Warhammer 40k creator Games Workshop says that despite a record year in profits, costs brought on by Brexit were a low point of the last 52 weeks. In its annual report last week, detailing revenue for the financial year ending May 29, the company reported additional supply chain costs of $4.1m / 3.4m caused by Britain’s withdrawal from the EU.
It seems to be dealing with this in a very British way, however: through lashings of sarcasm. “We look forward to the Brexit benefits promised,” the report states, immediately after listing all the negative effects it says were brought on by Brexit.
Along with supply chain costs, Games Workshop says it has an outstanding $13.3m / £11m VAT receivable with the French tax authorities, writing that this is “a timing difference as we now pay VAT on entry to Europe and submit a reclaim”. GW also says it is “trying to mitigate staff recruitment gaps especially those with language skills in the UK based European trade team”. In the report it lists these problems as “stuff not in our control”.
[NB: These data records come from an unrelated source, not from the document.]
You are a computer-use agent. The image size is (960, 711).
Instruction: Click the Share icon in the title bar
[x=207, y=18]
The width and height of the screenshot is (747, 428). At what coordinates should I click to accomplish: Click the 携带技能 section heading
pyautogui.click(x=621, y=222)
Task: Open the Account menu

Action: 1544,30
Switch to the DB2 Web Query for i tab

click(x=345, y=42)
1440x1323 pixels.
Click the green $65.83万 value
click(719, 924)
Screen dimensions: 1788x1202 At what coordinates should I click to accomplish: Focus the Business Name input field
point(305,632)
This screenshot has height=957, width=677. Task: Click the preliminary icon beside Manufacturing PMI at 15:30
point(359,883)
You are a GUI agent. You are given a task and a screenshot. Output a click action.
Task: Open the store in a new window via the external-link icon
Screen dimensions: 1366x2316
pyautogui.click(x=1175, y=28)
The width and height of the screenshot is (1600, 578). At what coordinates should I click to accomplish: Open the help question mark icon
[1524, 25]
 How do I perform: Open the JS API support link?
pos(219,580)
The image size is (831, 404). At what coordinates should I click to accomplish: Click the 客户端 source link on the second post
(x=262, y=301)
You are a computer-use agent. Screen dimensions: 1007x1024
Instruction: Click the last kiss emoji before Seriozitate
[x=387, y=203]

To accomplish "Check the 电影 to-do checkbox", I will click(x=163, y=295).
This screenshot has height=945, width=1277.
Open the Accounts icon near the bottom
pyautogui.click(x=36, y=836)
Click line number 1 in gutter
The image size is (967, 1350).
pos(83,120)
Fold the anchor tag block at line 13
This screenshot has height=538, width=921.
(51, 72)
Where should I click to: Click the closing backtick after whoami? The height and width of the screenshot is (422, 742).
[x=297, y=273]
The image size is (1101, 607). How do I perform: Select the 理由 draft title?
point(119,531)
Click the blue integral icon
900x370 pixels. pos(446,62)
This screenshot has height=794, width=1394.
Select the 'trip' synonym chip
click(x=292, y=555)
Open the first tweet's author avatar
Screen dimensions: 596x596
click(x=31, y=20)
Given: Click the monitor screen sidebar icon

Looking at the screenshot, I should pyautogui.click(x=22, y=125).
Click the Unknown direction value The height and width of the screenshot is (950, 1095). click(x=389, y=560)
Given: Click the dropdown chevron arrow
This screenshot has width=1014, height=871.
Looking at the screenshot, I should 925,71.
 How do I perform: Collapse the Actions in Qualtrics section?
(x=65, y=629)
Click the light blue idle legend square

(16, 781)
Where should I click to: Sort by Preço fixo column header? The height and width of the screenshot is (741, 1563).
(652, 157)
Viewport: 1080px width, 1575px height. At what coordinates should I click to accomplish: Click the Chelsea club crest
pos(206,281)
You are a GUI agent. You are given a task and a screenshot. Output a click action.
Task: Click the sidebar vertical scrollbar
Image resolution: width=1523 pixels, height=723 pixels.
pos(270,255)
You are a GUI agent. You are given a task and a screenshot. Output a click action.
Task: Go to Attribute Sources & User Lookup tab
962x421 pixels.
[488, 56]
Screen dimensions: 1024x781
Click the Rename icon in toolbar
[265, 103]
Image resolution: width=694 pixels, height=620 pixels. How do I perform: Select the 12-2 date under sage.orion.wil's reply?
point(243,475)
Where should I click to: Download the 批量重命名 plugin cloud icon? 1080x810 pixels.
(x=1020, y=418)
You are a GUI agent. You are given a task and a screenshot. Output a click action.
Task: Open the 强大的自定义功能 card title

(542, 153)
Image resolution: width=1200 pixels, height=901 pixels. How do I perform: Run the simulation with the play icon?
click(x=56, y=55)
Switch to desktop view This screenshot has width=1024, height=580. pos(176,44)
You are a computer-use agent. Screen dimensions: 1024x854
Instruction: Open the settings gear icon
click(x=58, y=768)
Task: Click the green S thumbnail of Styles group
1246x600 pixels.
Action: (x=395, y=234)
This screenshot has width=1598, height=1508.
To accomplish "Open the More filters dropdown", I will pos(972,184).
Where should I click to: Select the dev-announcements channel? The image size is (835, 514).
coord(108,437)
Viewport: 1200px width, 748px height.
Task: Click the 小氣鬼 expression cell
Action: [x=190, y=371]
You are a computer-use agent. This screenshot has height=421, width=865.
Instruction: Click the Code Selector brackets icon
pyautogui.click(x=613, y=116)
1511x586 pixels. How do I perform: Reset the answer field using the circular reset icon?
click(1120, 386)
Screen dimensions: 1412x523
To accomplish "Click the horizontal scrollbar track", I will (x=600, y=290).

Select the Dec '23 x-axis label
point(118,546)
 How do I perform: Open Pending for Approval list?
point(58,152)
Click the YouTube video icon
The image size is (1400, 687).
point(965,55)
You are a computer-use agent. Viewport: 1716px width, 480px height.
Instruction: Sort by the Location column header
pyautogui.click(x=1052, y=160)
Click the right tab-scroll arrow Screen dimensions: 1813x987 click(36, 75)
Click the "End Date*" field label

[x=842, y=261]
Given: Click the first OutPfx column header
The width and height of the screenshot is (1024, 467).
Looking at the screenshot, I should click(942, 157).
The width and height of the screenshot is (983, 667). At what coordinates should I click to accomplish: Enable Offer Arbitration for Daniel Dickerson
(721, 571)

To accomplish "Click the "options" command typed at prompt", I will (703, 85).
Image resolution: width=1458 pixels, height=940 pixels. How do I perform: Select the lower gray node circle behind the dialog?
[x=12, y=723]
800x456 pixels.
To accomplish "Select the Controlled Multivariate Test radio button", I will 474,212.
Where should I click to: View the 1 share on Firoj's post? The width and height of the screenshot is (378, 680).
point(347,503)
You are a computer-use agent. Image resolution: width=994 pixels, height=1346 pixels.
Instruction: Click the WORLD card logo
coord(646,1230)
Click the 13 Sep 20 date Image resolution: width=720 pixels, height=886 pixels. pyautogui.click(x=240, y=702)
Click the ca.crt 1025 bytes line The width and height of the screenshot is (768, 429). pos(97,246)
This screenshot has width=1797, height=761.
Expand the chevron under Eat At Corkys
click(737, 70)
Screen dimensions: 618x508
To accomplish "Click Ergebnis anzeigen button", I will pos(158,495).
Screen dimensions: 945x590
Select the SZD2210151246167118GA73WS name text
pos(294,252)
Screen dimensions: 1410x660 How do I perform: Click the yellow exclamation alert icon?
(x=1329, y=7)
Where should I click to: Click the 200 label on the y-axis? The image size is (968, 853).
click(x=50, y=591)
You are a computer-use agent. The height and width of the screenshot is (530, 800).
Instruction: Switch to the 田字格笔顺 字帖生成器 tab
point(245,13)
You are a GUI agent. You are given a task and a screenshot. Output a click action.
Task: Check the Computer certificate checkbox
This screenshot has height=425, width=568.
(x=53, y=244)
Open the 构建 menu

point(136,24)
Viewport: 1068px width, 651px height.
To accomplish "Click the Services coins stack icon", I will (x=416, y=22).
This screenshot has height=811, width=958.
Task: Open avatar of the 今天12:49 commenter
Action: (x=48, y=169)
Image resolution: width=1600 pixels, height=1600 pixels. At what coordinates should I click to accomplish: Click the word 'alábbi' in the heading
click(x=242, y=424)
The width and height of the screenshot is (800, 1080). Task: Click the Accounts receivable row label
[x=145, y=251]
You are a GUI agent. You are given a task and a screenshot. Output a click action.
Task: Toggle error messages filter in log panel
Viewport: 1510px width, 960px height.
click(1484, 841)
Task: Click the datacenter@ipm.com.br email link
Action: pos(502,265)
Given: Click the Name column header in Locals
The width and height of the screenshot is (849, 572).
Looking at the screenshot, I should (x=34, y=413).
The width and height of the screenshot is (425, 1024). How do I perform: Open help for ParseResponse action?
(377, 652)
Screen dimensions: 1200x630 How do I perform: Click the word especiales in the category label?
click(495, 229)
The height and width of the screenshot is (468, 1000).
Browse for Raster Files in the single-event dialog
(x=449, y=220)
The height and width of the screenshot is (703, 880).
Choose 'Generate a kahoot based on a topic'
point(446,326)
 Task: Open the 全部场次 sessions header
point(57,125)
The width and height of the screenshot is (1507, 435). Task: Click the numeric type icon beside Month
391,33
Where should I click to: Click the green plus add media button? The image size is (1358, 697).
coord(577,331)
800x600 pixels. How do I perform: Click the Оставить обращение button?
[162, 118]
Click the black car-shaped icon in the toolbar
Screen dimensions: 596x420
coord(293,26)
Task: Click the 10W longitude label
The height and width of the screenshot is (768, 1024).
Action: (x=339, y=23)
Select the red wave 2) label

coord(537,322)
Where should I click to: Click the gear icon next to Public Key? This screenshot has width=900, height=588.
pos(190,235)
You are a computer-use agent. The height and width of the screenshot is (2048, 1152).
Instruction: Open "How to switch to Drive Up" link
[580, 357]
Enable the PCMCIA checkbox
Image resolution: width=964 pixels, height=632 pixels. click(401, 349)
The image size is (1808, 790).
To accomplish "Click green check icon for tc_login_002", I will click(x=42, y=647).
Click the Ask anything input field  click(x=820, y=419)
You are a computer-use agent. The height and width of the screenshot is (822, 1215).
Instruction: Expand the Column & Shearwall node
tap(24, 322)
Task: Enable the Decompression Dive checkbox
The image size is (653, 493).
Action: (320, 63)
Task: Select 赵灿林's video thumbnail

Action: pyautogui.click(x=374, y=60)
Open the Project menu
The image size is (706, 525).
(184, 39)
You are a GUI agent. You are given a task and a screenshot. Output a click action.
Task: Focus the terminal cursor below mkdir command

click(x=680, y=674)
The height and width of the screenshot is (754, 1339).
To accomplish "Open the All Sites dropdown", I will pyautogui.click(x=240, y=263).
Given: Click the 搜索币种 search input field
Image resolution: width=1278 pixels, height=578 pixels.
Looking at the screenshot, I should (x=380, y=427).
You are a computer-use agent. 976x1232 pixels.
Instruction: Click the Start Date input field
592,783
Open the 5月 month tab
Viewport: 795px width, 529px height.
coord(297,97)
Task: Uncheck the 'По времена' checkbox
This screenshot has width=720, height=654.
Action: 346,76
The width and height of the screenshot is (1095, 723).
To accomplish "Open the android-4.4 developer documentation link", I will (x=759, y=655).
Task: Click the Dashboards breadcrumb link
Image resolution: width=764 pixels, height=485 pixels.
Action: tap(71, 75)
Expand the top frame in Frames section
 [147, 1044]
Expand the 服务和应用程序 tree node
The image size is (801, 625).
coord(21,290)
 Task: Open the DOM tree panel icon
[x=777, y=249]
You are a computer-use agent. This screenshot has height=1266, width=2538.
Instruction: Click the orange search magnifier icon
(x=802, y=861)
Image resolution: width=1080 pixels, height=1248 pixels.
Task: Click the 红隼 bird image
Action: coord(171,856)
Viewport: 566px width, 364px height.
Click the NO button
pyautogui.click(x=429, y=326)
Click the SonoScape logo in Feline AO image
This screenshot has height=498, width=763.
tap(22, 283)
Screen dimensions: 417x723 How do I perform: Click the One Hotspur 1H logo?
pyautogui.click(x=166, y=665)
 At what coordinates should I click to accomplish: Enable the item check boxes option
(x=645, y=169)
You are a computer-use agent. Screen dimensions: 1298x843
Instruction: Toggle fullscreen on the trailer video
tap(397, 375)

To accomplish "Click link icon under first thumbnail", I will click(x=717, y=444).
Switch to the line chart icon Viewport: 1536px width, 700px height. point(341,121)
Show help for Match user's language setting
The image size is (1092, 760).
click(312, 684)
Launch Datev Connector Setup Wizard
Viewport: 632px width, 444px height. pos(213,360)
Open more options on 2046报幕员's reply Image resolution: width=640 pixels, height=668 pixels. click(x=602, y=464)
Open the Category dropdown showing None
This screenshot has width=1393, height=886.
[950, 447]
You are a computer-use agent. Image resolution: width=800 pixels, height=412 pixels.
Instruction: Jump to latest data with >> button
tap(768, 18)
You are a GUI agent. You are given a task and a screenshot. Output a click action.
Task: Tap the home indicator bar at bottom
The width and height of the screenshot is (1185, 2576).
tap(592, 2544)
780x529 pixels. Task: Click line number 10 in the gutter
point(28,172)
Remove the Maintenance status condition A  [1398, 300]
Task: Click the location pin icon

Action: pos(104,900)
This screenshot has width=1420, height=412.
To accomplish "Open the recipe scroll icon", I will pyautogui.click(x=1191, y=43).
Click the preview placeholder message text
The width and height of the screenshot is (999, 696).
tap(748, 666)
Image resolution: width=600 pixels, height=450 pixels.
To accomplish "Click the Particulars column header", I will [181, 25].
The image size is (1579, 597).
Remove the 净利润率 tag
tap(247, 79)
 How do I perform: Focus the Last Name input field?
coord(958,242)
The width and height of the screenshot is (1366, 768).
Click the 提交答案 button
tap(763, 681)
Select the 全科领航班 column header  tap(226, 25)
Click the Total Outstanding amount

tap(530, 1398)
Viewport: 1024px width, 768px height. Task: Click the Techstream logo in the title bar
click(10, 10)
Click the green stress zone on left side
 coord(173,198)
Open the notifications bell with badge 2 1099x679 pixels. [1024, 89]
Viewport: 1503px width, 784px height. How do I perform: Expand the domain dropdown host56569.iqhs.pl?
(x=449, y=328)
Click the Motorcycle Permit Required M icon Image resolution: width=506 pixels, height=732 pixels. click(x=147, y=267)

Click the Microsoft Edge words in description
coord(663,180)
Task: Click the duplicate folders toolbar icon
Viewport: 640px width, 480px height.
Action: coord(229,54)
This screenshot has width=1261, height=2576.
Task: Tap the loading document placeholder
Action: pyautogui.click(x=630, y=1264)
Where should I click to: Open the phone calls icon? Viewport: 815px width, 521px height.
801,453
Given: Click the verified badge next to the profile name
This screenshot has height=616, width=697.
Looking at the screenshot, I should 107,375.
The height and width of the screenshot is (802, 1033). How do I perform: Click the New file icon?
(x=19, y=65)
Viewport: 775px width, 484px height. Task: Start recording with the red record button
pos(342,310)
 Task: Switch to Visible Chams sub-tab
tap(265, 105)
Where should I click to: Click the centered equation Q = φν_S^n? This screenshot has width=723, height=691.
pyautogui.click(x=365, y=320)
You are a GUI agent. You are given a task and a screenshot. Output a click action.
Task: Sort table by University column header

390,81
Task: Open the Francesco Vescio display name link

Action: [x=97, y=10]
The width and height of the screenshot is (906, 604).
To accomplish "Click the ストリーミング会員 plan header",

Despite the impact of Brexit, things look bright for the miniature-making company, which reports $470.4m / £386.8 m total revenue (up by 10% on last year). In June, it declared plans to pay $12.3 to employees in a profit-share scheme.
“This year has been exceptional,” GW’s report states. “We not only beat the record revenue of a Warhammer 40k launch year, we did it with some ongoing operational growing pains (thankfully reducing) and the additional cost pressures from Covid, Brexit and the war in Ukraine.”